REQUIREMENTS >>
Please show each line of the records below that contains the string "icon", matching case exactly.

─── EXCERPTED RECORDS ───

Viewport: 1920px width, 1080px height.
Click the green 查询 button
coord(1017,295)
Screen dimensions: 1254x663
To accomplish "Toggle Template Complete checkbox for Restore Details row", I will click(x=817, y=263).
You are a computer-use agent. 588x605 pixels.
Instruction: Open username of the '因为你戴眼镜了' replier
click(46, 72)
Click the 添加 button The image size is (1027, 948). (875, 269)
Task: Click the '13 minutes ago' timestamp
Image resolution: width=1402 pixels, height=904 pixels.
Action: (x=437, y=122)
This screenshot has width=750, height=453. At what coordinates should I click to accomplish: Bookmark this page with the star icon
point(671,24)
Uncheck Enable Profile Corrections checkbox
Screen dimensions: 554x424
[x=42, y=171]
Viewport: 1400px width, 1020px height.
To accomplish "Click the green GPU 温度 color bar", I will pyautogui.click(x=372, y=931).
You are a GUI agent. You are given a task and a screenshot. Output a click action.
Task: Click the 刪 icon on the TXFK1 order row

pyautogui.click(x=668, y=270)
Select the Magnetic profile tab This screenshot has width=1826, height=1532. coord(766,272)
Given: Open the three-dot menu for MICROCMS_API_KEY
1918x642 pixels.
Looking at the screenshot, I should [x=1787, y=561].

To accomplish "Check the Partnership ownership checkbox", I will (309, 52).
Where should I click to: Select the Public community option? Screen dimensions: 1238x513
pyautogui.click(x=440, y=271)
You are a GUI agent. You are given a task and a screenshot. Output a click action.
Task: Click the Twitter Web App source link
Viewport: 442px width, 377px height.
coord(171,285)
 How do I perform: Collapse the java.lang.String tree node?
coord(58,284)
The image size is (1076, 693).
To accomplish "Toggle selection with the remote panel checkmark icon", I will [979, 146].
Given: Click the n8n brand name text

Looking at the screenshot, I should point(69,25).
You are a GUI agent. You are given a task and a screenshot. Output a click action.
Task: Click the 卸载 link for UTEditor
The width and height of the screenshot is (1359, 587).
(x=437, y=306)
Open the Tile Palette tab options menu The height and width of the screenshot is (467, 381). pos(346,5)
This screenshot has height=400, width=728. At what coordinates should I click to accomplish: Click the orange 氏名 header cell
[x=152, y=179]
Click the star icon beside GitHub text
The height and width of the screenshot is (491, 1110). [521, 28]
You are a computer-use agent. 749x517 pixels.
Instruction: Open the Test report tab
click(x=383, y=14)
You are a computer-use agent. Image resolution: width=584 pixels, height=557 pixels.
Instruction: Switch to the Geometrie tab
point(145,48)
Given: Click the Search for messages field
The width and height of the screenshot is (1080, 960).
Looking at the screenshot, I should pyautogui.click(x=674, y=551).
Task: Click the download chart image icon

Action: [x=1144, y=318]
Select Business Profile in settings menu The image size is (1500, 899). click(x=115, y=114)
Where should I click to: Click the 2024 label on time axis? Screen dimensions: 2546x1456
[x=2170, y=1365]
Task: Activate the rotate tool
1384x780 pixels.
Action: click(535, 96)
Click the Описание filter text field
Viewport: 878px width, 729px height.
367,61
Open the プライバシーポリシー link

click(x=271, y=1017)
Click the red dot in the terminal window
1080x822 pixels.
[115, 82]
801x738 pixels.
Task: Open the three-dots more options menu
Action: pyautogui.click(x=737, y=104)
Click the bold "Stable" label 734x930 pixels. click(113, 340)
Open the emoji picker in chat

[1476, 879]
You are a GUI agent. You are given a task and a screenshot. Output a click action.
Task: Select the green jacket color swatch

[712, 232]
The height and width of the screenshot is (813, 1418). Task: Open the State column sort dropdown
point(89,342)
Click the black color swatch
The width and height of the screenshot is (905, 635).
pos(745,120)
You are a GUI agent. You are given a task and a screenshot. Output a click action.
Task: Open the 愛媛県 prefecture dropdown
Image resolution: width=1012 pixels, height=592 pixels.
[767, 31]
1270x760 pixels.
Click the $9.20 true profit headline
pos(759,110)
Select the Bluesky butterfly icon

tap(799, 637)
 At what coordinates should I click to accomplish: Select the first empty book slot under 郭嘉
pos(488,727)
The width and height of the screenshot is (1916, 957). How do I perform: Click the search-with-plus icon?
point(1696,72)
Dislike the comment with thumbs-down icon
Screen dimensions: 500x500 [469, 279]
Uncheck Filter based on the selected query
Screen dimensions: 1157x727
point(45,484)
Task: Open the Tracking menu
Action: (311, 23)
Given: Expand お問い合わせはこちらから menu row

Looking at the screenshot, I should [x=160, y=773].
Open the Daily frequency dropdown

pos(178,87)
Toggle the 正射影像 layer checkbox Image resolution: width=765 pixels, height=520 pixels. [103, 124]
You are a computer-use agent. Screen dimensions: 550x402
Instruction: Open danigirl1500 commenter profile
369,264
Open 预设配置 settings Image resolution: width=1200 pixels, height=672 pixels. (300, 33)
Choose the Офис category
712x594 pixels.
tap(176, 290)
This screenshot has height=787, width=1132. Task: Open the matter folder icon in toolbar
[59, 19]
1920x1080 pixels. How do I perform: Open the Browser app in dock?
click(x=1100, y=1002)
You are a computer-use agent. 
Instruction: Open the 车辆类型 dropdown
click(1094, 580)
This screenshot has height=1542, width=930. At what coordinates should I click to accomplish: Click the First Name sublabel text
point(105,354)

───

CORRECT OUTPUT >>
This screenshot has width=750, height=453. At what coordinates should I click to accomplish: Bookmark this page with the star icon
Task: Click the 刪 icon on the TXFK1 order row
To accomplish "Toggle selection with the remote panel checkmark icon", I will [979, 146].
Click the star icon beside GitHub text
Task: Click the download chart image icon
Select the Bluesky butterfly icon
The width and height of the screenshot is (1916, 957). How do I perform: Click the search-with-plus icon?
Dislike the comment with thumbs-down icon
This screenshot has height=787, width=1132. Task: Open the matter folder icon in toolbar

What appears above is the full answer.